Quoted passage:
[START]

Monthly Archives: June 2015

Vietnam Airlines becomes the second operator of the new Airbus A350-900

Vietnam A350-900 VN-A886 (14)(Flt)(Airbus)(LRW)

Vietnam Airlines (Hanoi) has become the second airline in the world to operate the all-new Airbus A350-900 XWB, following a special ceremony in Toulouse today (June 30).

The A350-900 aircraft was delivered to global lessor AerCap on lease to the airline for operation on long haul routes and is scheduled to arrive in Hanoi tomorrow. Altogether, Vietnam Airlines is set to acquire 14 A350-900 XWBs, including 10 ordered from Airbus and four from lessors.

Vietnam Airlines logoVietnam Airlines will inaugurate commercial service with the A350-900 XWB later this week, initially on the Hanoi-Ho Chi Minh domestic sector and then on nonstop flights from Hanoi to Paris (CDG). The aircraft is configured with a premium three class layout, with 29 seats that convert to full flat beds in Business Class, 45 seats in Premium Economy and 231 in Economy. In addition to more personal space in all classes, the aircraft features the latest in-flight entertainment and connectivity systems throughout.

[END]

Provided data:
[START]

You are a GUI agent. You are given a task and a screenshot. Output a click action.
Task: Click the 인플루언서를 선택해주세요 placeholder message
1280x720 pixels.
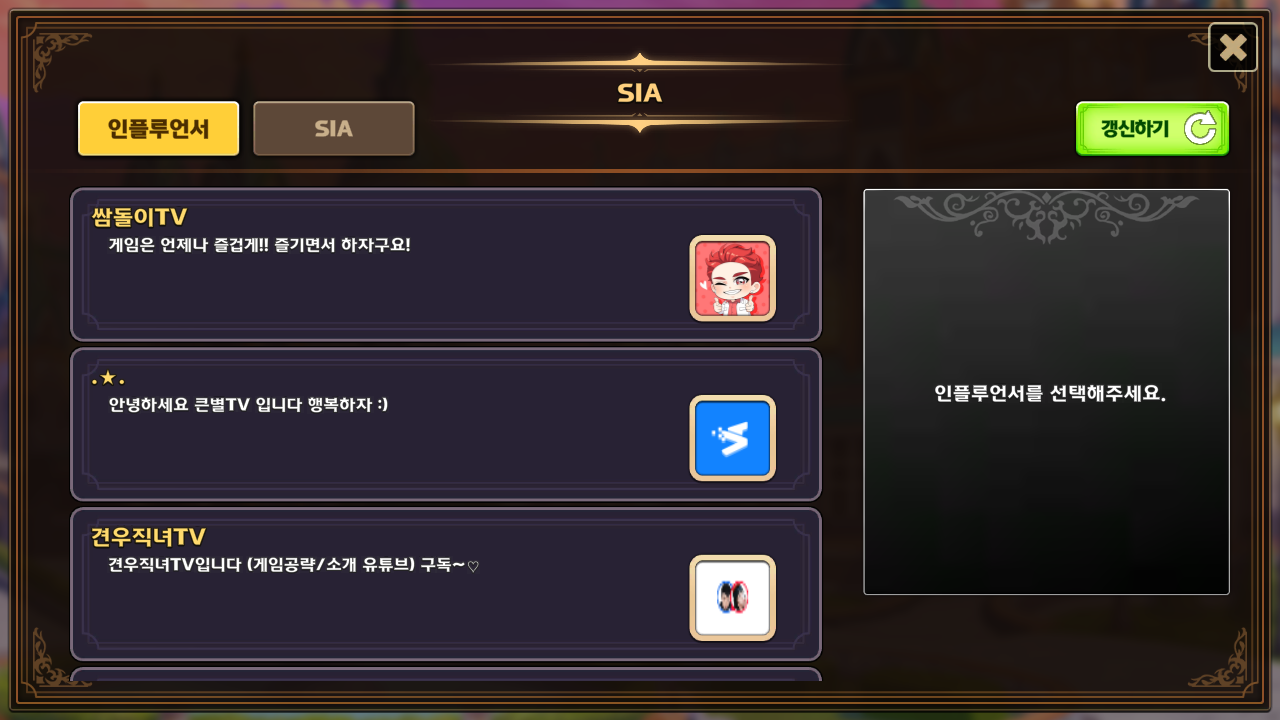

[END]

Written task 1:
According to the Vietnam Airlines A350 article, how many A350-900 XWBs is Vietnam Airlines set to acquire?
Written task 2:
In the Vietnam Airlines A350 article, rewrite the part that opens with "Monthly Archives: June" and closes with "four from lessors.", with "ceremony" changed to "event".
The data was taken from a different source than the article.

Written reply 1:
Fourteen: 10 ordered from Airbus and four from lessors.

Written reply 2:
Monthly Archives: June 2015

Vietnam Airlines becomes the second operator of the new Airbus A350-900

Vietnam A350-900 VN-A886 (14)(Flt)(Airbus)(LRW)

Vietnam Airlines (Hanoi) has become the second airline in the world to operate the all-new Airbus A350-900 XWB, following a special event in Toulouse today (June 30).

The A350-900 aircraft was delivered to global lessor AerCap on lease to the airline for operation on long haul routes and is scheduled to arrive in Hanoi tomorrow. Altogether, Vietnam Airlines is set to acquire 14 A350-900 XWBs, including 10 ordered from Airbus and four from lessors.